▶ **Lista de tarefas**
**1.** Indique se cada afirmação abaixo está de acordo com o artigo sobre a manipulação da fé, respondendo sim ou não e citando literalmente as palavras do artigo que decidem a questão. (a) A cena do vídeo foi registrada por uma câmera escondida. (b) O artigo informa o nome da igreja onde o pastor atua. (c) O autor trata o caso do vídeo como uma exceção.
**2.** Retome o artigo sobre a manipulação da fé a partir da última frase apresentada e escreva o parágrafo seguinte, no mesmo tom e sem acrescentar nomes, lugares ou datas.

▶ **Trecho do documento**
-----

Por Richelson Xavier
Um vídeo circula pelas redes sociais. Nele, um pastor – cujo nome, igreja e cidade são, de propósito ou não, apagados do debate – orienta fiéis sobre como devem se posicionar no culto para “gerar emoção” na plateia. “A gente coloca em lugares diferentes da igreja e aí durante a pregação eu vou dando o sinal”, ele diz, como um diretor encenando uma peça de teatro. A cena, capturada por uma câmera escondida, é chocante, mas não é surpreendente. Ela não é a exceção; é a revelação grotesca de uma regra que se espalha silenciosamente: a profissionalização da manipulação da fé.
Ao me debruçar sobre o caso, confesso que a minha primeira reação foi a de querer encontrar os detalhes: qual o nome desse pastor? Onde foi isso? A data? Rapidamente, percebi que focar nesses detalhes era cair exatamente na armadilha que ele mesmo representa. Buscar o indivíduo é uma forma de nos tranquilizarmos, de acreditar que se trata de um “mal isolado”, um “lobo solto” que, uma vez identificado, nos deixa a salvo. A verdade, porém, é que aquele vídeo é um sintoma de uma doença muito maior e endêmica no Brasil. Ele é o retrato sem retoques de uma realidade que vem acontecente de forma constante: o surgimento de empresários da fé, e não líderes religiosos.

-----

▶ **Entradas fornecidas**
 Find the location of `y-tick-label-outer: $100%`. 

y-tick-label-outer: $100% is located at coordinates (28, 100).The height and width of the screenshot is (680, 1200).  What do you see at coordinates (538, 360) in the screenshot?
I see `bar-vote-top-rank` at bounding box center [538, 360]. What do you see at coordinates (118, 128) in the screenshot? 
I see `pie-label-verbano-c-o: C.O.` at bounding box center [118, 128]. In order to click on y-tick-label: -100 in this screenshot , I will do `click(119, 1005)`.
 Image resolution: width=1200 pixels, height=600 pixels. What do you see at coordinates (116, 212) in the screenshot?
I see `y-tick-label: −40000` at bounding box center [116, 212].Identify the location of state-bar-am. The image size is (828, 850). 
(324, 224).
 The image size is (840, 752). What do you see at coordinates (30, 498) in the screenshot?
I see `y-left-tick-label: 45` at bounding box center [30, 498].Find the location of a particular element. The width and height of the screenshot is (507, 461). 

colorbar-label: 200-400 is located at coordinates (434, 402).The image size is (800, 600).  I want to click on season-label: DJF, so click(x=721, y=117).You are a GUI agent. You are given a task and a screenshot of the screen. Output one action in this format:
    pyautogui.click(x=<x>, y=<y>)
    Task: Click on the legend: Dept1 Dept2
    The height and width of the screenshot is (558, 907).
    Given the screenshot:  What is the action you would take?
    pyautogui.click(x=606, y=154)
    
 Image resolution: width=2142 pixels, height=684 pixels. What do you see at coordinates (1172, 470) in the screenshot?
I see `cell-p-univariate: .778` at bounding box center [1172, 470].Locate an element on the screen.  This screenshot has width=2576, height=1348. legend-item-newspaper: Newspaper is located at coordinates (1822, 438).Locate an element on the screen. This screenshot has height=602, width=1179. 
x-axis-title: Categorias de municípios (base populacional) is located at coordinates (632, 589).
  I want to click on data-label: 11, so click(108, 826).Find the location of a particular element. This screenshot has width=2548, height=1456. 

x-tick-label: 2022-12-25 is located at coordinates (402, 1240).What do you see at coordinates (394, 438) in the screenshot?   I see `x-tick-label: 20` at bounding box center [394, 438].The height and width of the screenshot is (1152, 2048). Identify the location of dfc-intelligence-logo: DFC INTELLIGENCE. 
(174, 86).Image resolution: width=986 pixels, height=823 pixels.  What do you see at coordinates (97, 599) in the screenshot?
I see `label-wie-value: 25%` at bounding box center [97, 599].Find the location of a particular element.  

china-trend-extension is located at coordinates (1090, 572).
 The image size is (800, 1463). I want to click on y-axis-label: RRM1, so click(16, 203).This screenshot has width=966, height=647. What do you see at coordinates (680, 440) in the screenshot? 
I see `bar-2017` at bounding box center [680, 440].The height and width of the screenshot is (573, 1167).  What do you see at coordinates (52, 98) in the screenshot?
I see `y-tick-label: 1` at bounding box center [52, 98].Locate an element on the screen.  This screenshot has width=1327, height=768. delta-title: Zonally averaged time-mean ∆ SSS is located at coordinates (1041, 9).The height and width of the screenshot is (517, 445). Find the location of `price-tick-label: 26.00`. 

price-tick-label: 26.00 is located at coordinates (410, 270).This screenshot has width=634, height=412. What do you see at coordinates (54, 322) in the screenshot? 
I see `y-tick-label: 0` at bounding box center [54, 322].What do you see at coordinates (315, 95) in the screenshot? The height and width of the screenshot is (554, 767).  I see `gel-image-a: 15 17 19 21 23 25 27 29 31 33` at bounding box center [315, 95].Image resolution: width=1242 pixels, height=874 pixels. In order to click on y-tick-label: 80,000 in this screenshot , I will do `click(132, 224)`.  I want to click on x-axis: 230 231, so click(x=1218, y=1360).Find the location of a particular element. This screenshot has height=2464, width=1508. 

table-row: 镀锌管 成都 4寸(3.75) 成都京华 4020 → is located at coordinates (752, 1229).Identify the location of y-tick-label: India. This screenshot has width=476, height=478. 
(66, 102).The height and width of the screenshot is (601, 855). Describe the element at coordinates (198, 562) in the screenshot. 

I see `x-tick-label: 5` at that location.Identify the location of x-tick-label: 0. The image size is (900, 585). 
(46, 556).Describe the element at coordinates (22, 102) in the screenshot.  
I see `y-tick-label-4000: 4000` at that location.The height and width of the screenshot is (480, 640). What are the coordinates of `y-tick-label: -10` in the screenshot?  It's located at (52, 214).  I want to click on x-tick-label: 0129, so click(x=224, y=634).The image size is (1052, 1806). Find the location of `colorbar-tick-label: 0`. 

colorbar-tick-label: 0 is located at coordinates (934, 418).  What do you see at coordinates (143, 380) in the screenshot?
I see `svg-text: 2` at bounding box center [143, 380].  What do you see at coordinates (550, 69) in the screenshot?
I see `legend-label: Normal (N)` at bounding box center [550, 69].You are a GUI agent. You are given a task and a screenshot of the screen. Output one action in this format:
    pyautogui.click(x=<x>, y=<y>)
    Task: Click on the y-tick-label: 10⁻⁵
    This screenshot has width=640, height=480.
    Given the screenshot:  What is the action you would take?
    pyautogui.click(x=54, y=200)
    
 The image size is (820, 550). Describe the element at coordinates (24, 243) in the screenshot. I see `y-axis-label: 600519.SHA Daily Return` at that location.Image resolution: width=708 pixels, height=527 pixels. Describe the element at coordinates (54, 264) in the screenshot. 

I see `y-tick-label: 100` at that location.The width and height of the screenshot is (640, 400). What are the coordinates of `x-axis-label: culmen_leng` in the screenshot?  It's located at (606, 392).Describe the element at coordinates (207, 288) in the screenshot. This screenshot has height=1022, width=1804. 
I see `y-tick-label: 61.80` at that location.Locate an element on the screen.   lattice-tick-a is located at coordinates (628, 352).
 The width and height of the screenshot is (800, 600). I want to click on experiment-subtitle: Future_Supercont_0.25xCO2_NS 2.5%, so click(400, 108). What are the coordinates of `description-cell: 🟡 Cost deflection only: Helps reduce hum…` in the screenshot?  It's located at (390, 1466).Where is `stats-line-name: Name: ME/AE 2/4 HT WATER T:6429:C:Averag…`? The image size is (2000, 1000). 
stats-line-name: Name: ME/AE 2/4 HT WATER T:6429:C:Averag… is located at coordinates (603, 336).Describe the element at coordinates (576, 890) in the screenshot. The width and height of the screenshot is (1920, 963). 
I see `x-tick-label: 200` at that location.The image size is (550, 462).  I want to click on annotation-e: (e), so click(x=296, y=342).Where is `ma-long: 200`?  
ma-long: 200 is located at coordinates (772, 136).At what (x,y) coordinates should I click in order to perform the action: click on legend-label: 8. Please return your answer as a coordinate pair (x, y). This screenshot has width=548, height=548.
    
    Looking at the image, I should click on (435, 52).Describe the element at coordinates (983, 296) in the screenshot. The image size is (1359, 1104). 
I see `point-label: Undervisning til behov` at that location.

-----

▶ **Respostas do exercício**
**1.**
(a) Sim: "A cena, capturada por uma câmera escondida, é chocante, mas não é surpreendente."
(b) Não: "um pastor – cujo nome, igreja e cidade são, de propósito ou não, apagados do debate".
(c) Não: "Ela não é a exceção; é a revelação grotesca de uma regra que se espalha silenciosamente".

**2.**
O que esse episódio revela, de forma crua, é o quanto uma parte da nossa sociedade está sendo dominada por narrativas inventadas. Essa estratégia não nasce no púlpito; ela é importada dos manuais de marketing digital e dos gabinetes de política profissional. Seja no âmbito religioso ou no político, a lógica é a mesma: criar uma emoção coletiva, um fervor irracional, que anule o pensamento crítico e garanta a adesão cega do público. É a encenação do milagre, a coreografia do êxtase, tudo calculado para produzir o resultado desejado – que, invariavelmente, se traduz em poder e dinheiro.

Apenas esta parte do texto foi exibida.